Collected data
┌──
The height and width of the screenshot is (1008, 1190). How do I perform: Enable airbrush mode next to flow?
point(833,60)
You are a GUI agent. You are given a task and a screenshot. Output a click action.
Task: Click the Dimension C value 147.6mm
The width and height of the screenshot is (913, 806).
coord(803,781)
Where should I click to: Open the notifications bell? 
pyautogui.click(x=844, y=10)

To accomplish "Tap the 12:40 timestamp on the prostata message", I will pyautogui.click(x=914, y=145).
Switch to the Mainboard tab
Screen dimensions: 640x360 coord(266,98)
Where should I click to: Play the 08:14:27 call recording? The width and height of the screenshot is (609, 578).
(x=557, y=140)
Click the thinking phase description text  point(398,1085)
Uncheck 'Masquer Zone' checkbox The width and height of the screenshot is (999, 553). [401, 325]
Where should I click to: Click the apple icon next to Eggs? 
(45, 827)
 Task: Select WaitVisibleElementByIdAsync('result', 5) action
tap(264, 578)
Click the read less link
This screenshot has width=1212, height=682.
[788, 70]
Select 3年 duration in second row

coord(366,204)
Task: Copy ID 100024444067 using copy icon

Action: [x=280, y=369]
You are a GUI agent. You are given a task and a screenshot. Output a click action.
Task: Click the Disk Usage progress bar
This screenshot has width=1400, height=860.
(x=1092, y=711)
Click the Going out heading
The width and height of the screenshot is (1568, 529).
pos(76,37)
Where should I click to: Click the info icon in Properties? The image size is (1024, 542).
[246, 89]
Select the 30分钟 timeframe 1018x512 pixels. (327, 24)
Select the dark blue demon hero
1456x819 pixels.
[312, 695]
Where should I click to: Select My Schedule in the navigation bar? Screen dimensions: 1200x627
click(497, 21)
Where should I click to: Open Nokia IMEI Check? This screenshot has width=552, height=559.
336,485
└──
> **Task instructions**
Retype every record above exactly as it stands.

> **Result of the task**
The height and width of the screenshot is (1008, 1190). How do I perform: Enable airbrush mode next to flow?
point(833,60)
You are a GUI agent. You are given a task and a screenshot. Output a click action.
Task: Click the Dimension C value 147.6mm
The width and height of the screenshot is (913, 806).
coord(803,781)
Where should I click to: Open the notifications bell? 
pyautogui.click(x=844, y=10)

To accomplish "Tap the 12:40 timestamp on the prostata message", I will pyautogui.click(x=914, y=145).
Switch to the Mainboard tab
Screen dimensions: 640x360 coord(266,98)
Where should I click to: Play the 08:14:27 call recording? The width and height of the screenshot is (609, 578).
(x=557, y=140)
Click the thinking phase description text  point(398,1085)
Uncheck 'Masquer Zone' checkbox The width and height of the screenshot is (999, 553). [401, 325]
Where should I click to: Click the apple icon next to Eggs? 
(45, 827)
 Task: Select WaitVisibleElementByIdAsync('result', 5) action
tap(264, 578)
Click the read less link
This screenshot has width=1212, height=682.
[788, 70]
Select 3年 duration in second row

coord(366,204)
Task: Copy ID 100024444067 using copy icon

Action: [x=280, y=369]
You are a GUI agent. You are given a task and a screenshot. Output a click action.
Task: Click the Disk Usage progress bar
This screenshot has width=1400, height=860.
(x=1092, y=711)
Click the Going out heading
The width and height of the screenshot is (1568, 529).
pos(76,37)
Where should I click to: Click the info icon in Properties? The image size is (1024, 542).
[246, 89]
Select the 30分钟 timeframe 1018x512 pixels. (327, 24)
Select the dark blue demon hero
1456x819 pixels.
[312, 695]
Where should I click to: Select My Schedule in the navigation bar? Screen dimensions: 1200x627
click(497, 21)
Where should I click to: Open Nokia IMEI Check? This screenshot has width=552, height=559.
336,485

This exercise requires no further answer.